Сергей Прудовский, историк: "Я занимаюсь изучением «харбинской операции» (репрессии против бывших сотрудников Китайско-Восточной железной дороги, КВЖД, в 1937–1938 годах), потому что на КВЖД служил мой дедушка. Первое, с чем я столкнулся — засекреченное письмо Ежова, которое сопровождало приказ № 593 о начале «харбинской операции». Я запросил сопроводительное письмо, мне в этом отказали. В архивах ФСБ, как в центральном, так и в регионах, хранится большое количество дел на сотрудников НКВД, которые были репрессированы, но не реабилитированы, и к этим делам доступа нет вообще. Я сужусь с управлением ФСБ по Москве и Московской области. В доступе к делу нам отказали, сославшись на Конституцию РФ, которая охраняет право на личную жизнь граждан. Второе дело — против Центрального архива ФСБ, который не выдает аналогичные дела. Нет открытого доступа к описям дел. Когда тебе нужно дело из региональных архивов ФСБ, ты указываешь конкретного человека. А его дело может находиться в любом регионе, и ты не знаешь, где его искать. Все это очень затрудняет поиски. Когда я ищу людей, обращаюсь во Владивосток, они меня отсылают в Алтайский край, оттуда еще куда-то, и только там ты находишь дело. На это уходит три, четыре, шесть месяцев. Московское управление ФСБ не дает дела нереабилитированных чекистов Вольфсона, Постеля, Сорокина. А Центральный архив ФСБ не дает дела на Радзивиловского и Якубовича. Все они бывшие сотрудники НКВД по Москве, проводившие массовые репрессии в отношении харбинцев. Позже их арестовали и судили за неправомерные методы ведения следствия. Из этих дел можно было бы понять, как действовал механизм изнутри, кто кому отдавал команды, от руководителя московского управления и до последнего исполнителя".   

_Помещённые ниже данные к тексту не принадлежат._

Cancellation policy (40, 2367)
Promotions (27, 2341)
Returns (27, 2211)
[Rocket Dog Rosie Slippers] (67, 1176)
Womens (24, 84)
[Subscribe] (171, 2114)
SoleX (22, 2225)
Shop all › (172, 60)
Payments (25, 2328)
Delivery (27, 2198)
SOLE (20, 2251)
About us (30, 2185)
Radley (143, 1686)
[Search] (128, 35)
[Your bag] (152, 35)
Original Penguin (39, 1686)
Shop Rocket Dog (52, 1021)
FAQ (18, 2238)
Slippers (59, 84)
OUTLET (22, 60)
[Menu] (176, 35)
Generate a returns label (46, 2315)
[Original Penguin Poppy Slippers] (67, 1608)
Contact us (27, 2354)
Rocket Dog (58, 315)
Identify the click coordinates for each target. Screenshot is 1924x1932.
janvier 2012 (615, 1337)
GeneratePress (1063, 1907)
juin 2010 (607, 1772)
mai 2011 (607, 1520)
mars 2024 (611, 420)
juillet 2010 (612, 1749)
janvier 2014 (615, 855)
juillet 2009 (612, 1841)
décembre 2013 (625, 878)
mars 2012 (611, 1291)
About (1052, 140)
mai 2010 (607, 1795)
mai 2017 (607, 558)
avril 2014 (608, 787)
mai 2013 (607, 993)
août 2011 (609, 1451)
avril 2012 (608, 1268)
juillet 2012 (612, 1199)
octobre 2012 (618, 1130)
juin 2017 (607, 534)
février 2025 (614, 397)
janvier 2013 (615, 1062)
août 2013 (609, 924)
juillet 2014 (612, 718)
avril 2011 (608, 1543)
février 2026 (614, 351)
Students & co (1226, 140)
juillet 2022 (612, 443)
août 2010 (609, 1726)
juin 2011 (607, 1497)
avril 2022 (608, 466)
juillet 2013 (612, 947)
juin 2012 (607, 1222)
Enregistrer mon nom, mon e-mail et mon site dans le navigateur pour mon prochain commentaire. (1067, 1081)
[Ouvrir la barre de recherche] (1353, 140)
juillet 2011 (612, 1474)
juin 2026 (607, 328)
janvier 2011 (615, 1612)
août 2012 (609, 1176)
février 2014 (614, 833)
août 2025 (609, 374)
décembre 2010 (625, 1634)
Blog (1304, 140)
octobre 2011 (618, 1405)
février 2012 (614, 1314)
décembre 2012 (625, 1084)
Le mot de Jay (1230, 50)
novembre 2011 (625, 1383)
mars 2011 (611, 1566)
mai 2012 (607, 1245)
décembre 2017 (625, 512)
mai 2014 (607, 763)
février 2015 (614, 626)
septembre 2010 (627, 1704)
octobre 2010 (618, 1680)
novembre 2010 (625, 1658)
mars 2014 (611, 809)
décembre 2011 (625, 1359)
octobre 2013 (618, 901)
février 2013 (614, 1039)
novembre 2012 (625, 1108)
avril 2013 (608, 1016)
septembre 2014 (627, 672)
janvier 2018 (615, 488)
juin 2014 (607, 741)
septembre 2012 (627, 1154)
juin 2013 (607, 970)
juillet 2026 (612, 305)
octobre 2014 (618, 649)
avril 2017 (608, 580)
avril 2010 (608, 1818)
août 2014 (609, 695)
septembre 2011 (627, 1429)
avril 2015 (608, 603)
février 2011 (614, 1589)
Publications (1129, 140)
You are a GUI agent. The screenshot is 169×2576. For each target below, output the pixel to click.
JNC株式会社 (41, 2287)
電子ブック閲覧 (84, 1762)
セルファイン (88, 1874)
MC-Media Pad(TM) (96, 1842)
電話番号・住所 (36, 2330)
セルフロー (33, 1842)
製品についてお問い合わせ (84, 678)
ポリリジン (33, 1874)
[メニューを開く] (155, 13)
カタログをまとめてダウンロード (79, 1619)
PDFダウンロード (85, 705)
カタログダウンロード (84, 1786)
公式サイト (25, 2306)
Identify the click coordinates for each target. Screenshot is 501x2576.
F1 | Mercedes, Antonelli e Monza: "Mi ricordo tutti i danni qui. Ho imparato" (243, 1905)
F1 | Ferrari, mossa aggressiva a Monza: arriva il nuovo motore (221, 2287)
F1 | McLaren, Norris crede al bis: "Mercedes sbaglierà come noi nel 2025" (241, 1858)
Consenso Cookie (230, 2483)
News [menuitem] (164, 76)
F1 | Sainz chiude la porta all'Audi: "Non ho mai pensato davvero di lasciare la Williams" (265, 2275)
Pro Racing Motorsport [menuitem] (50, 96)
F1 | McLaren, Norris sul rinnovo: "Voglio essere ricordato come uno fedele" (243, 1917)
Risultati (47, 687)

Александр Шубин, руководитель Центра истории России, Украины и Белоруссии Института всеобщей истории РАН. Автор книг «Махно и его время» и «Великая испанская революция»: "Проблема нашего архивохранения — очень плохо мотивированное различие в доступности документов. Существуют архивы хорошие с приличной доступностью, как РГВА (военный архив — прим. «Медузы») например. Другие архивы — например, Архив внешней политики РФ — даже описи не дают. И сложно работать, когда все происходит как в том анекдоте: «А что у вас есть?» — «А что вас интересует?» — «Меня интересует это, а что у вас есть?» И когда ты не можешь даже посмотреть оглавление. В РГВА вы иногда можете найти те же документы, которые вы просили [в Архиве внешней политики] и бились лбом об стену. Вопрос в том, почему ведомство может монопольно контролировать целые пласты нашей истории, которые уже не имеют никакого отношения к актуальной политике. Когда я работал в Архиве внешней политики [c документами по Гражданской войне в Испании], я воспользовался тем, что у одного испанского исследователя был, видимо, какой-то блат — он опубликовал ссылки на ряд дел, и я просто заказал эти дела — и оказалось, что там много материалов, для меня важных. Но когда я пытался уходить в сторону от этих дел, заказывать что-то еще, мне говорили: «Не знаем, нету». И поди проверь. Еще более безобразная ситуация с архивом ФСБ, когда даже известно, что есть материалы, но сотрудники могут их не дать. Выдвигаются какие-то фантастические требования, что нужно планировать работу с этим архивом решением ученого совета, включить в годовой план. Но исследователи так не работают, они выясняют, что им нужно, не раз в пятилетку, не раз в год. Все это — позор архивного дела. Я попытался поинтересоваться «Анархистами подполья». Эта тема с точки зрения ФСБ, наверное, не самая перспективная. Но борьба ЧК с терроризмом должна же как-то исследоваться не только [начальником Управления регистрации и архивных фондов ФСБ России Василием] Христофоровым. Он ведь практикующий историк, имеющий свой родничок для работы, и, к сожалению, не все участники профессионального сообщества к этому родничку могут прикоснуться. РГВА, РГАСПИ, РГАНИ — там прекрасные условия работы. Но часть материалов закрыта из-за архаичного механизма рассекречивания. Но это не вина архивов и сотрудников, здесь надо задавать вопросы государству", сообщает "Медуза".